The first problem area, that of maintaining the validity of sub-production envrionments, is a more complex problem than it would seem. There are organizational silo problems where multiple different groups own the different environments. For example, a QA group may own the lab configuraitons and therefore have a disconnect relative to the production team. There are also multipliers associated with technical specialities, such as DBAs or Network Administration, which may be shared across some levels of environment. And if the complexity of the organization was not enough, there are other issues associated with teams that do not get along well, the business’ perception that test environments are less critical than production, and other organizational dynamics that make it that much more difficult to ensure good testing regimes are part of the process.

The second key problem area that must be addresssed is tracking the groups of changes to the application system that are being evaluated in a particular sub-production environment. This means having a unique identifier for the combination of application code, the database schema and dataset, system configuration, and network configuration. That translates to five version markers – one for each of the main areas of the application system plus one for the particular combination of all four. On the surface, this is straightforward, but in most shops, there are few facilities for tracking versions of configurations outside of software code. Even when they are, they are too often not connected to one another for tracking groupings of configurations.

They typical pattern for solving these two problems actually begins with the second problem first. It is difficult to ensure the validity of a test environment if there is no easy way to identify and understand the configuration of the components involved. This is why many DevOps initiatives start with configuration management tools such as Puppet, Chef, or VMWare VCenter. It is also why “all-in-one” solutions such as IBM’s Pure family are starting to enter the market. Once an organization can get a handle on their configurations, then it is substantially easier to have fact-based engineering conversations about valid test configurations and environments because everyone involved has a clear reference for understanding exactly what is being discussed.

This problem discussion glosses over the important aspect of being able to maintain these tools and environments over time. Consistently applying the groups of changes to the various environments requires a complex system by itself. The term system is most appropirate because the needed capabilities go well beyond the scope of a single tool and then those capabilities need to be available for each of the system components. Any discussion of such broad capabilities is well beyond the scope of a single blog post, so the next several posts in this series will look at framework for understanding the capabilities needed for such a system.
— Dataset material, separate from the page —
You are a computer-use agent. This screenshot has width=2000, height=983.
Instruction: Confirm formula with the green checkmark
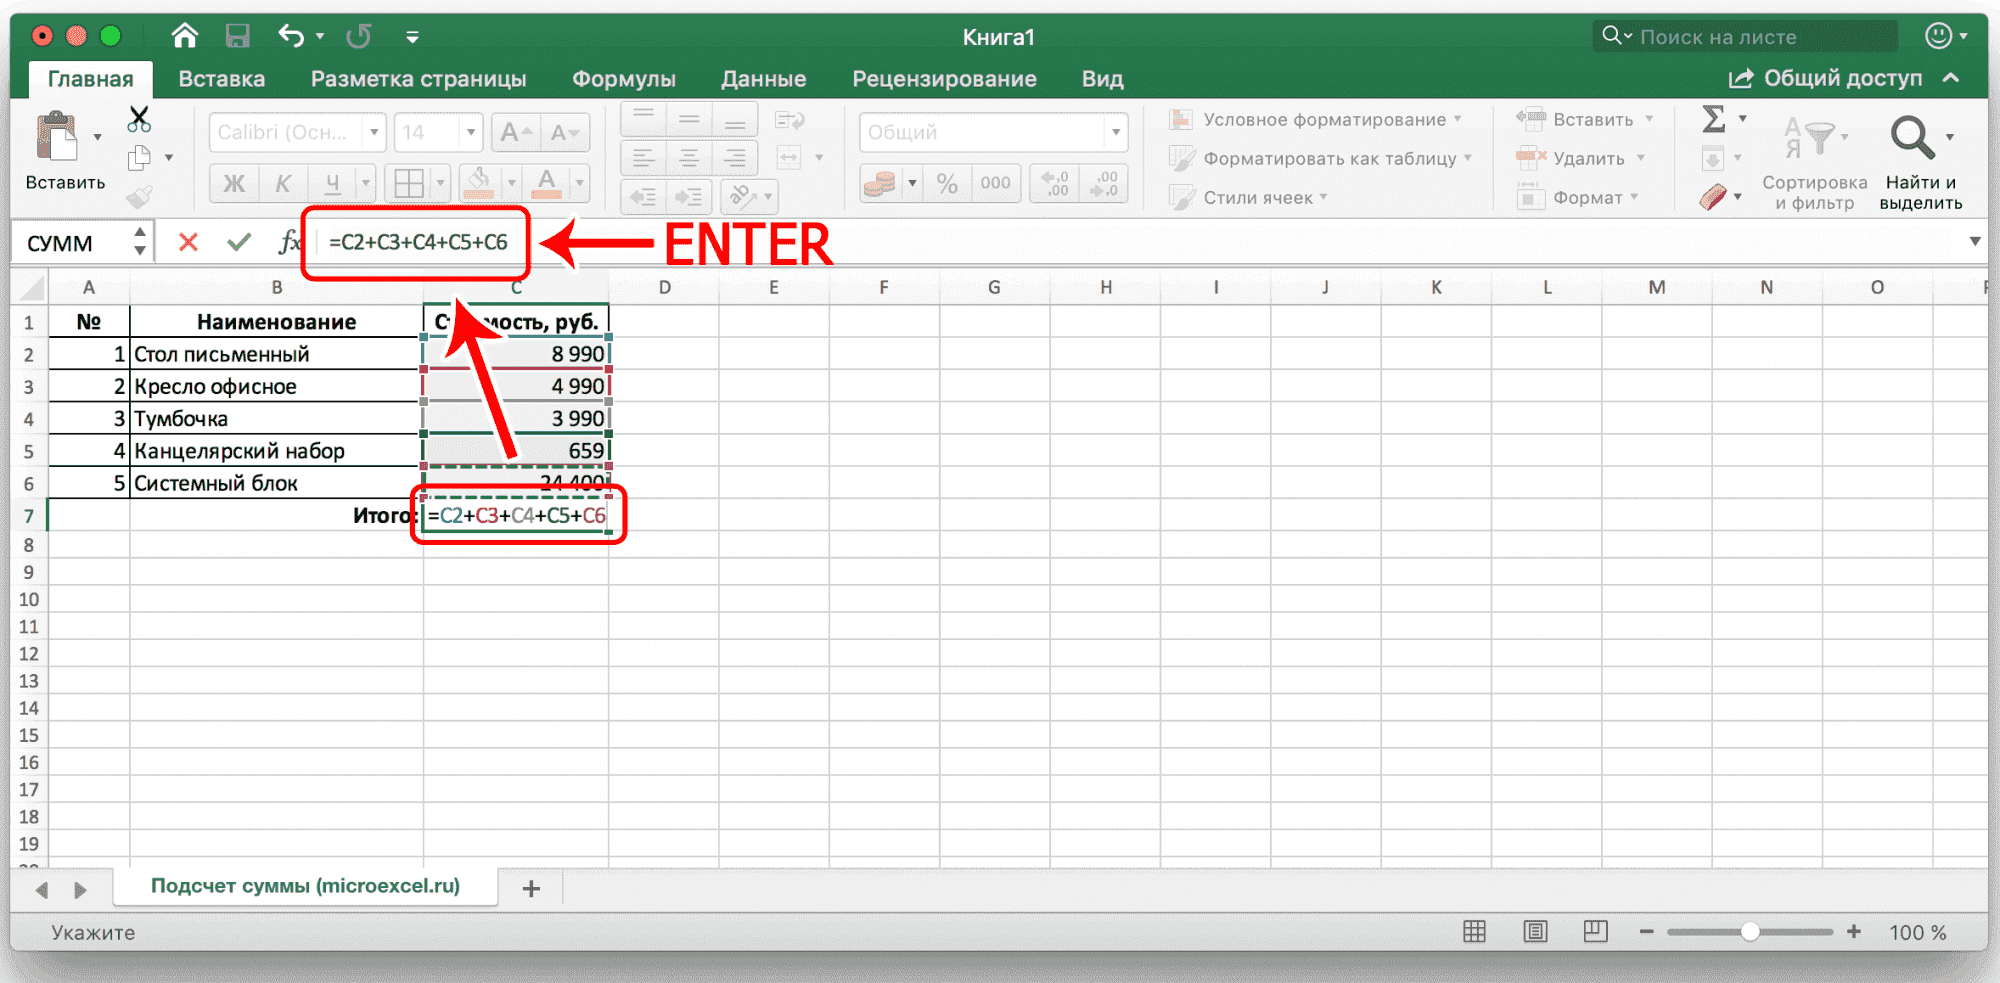(238, 242)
A System for Changing Systems – Part 1 – Approach

This is the first post in a series which will look at common patterns among DevOps environments.  Based on these patterns, they will attempt to put a reasonable structure together that will help organizations focus DevOps discussions, prioritize choices, and generally improve how they operate.

In the last post, I discussed how many shops take the perspective of developing a system for DevOps within their environments.  This notion of a “system for changing systems” as a practical way of approaching DevOps requires two pieces.  The first is the system being changed – the “change-ee” system.  The second is the system doing the changing – the “DevOps”, or “change-er” system.  Before talking about automatically changing something, it is necessary to have a consistent understanding of the thing being changed.  Put another way, no automation can operate well without a deep understanding of the thing being automated.  So this first post is about establishing a common language for generically understanding the application systems; the “change-ee” systems in the discussion.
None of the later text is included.